Que se passa aqui? Muito naturalmente, cada um destes ministros está preocupado com os seus orçamentos, os seus impostos, os seus parlamentos nacionais e — acima de tudo — com os seus cargos, os seus governos e os seus eleitorados. Que isto não dá grandes razões de solidariedade toda a gente reconhece; mas é importante notar que também não ajuda à racionalidade. Ao tentar usar Portugal como forma de distrair as atenções do mundo dos problemas do sistema bancário alemão, Schäuble só conseguirá puxar ambos para baixo.
O que é pouco notado, contudo, é que ao pretender fazer a União Europeia recuar na sua integração estaremos a agravar este problema. Para cada exigência de que o "nosso" ministro das finanças vá a Bruxelas e imponha a sua vontade aos outros, cada uma das opiniões públicas nacionais está a exigir o mesmo ao ministro das finanças "deles". Mesmo um inteiro regresso ao poder dos estados-nações não resolveria este problema: a chantagem financeira e económica entre países era ainda mais forte no passado.

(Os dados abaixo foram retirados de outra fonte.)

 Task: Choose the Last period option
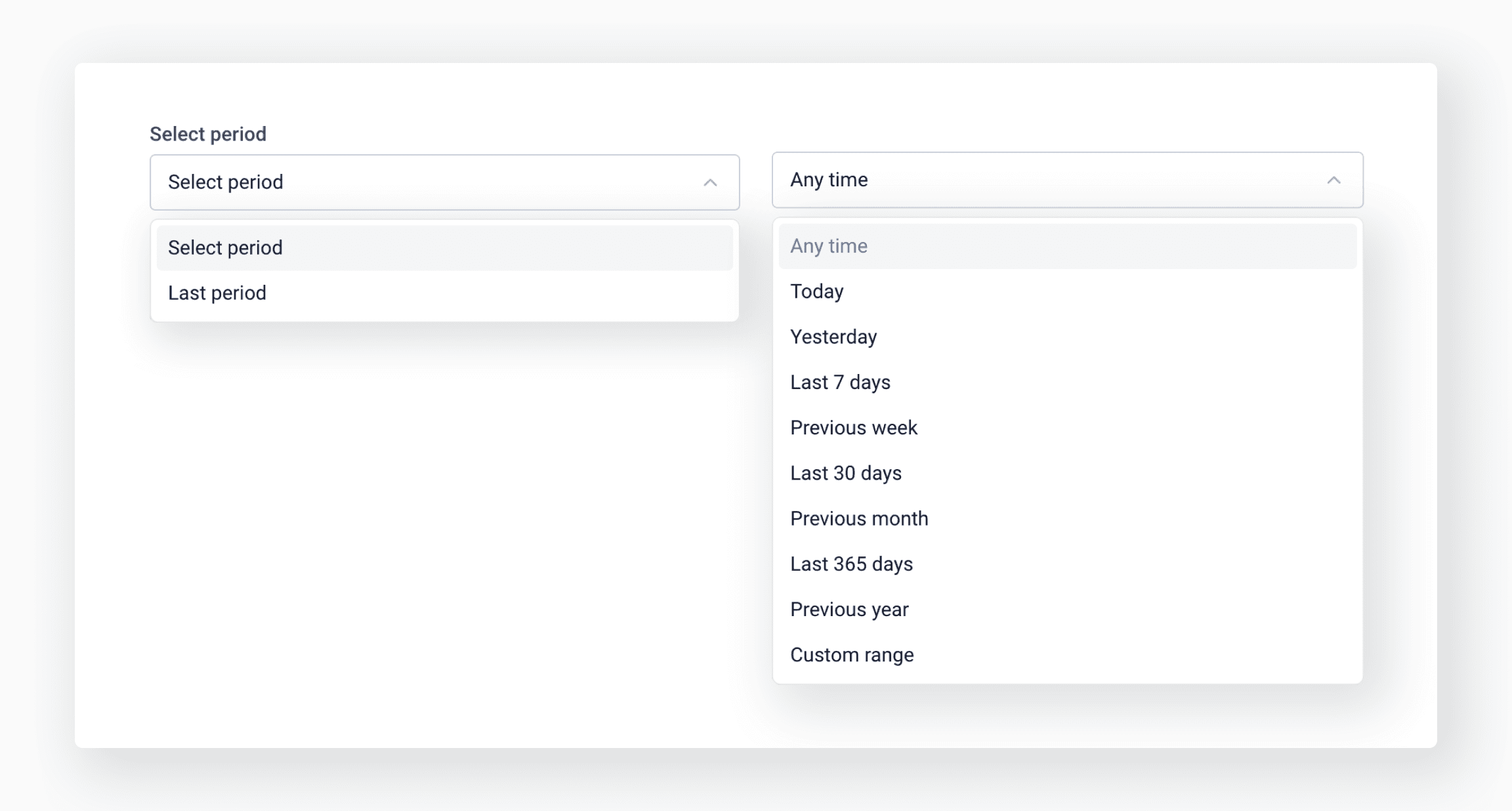217,293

Vivemos tempos complicados para os estados. Qualquer estado, mesmo os supostamente mais autónomos como a China, a Rússia ou os EUA, pode sentir a natural compulsão de por o pé em terra firme e exercer a sua soberania "à antiga". Mas a economia global tornou-se numa espécie de areia movediça: quanto mais achamos que queremos pôr o pé em terra firme, mais nos afundamos.
O que fazer, então? Em primeiro lugar, não ceder ao pânico. As políticas nacionais estão a tornar-se a arena das reações mais instintivas e de todos os oportunismos e demagogias. Manter a calma é essencial para não destruir o estado de direito democrático que demorou séculos a alcançar. Em segundo lugar, reconhecer que as interdependências globais aconselham à solidariedade e à integração, desde que democraticamente controladas, tanto ao nível nacional como europeu (ou supranacional). Em terceiro lugar, entender que para conseguir debelar esta crise é necessário um longo esforço cívico para construir uma democracia europeia e uma Europa social num ambiente de cinismo dominante.

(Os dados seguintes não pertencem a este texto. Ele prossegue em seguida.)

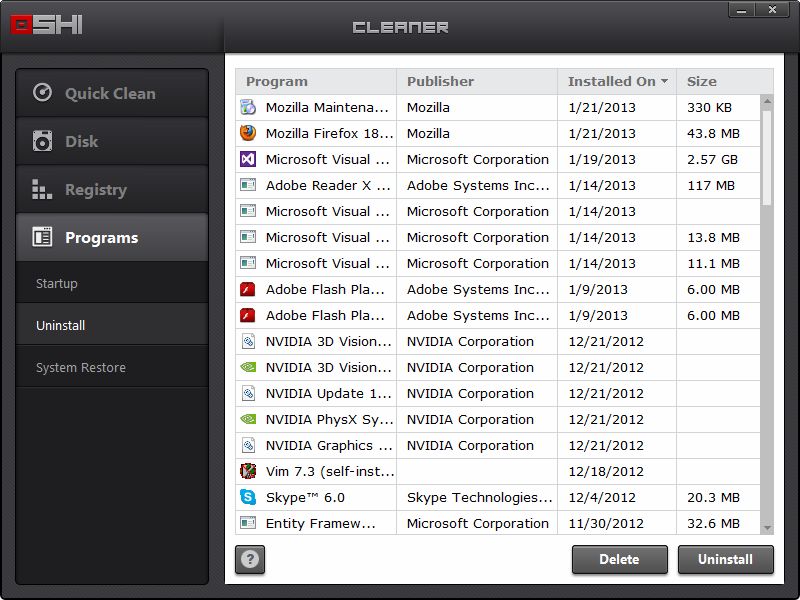This screenshot has width=800, height=600.
Task: Click the Quick Clean speedometer icon
Action: 42,93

Portanto está ainda de pé a pergunta: a questão não está em seguir Schäuble, ainda que em oposição a ele, mas em saber porque não haveria a esquerda em Portugal de se juntar àqueles que, de Tsipras a Corbyn, entenderam que só o envolvimento na refundação do projeto europeu nos permitirá afastar dos comandos dele este egoísmo reacionário que nos afunda.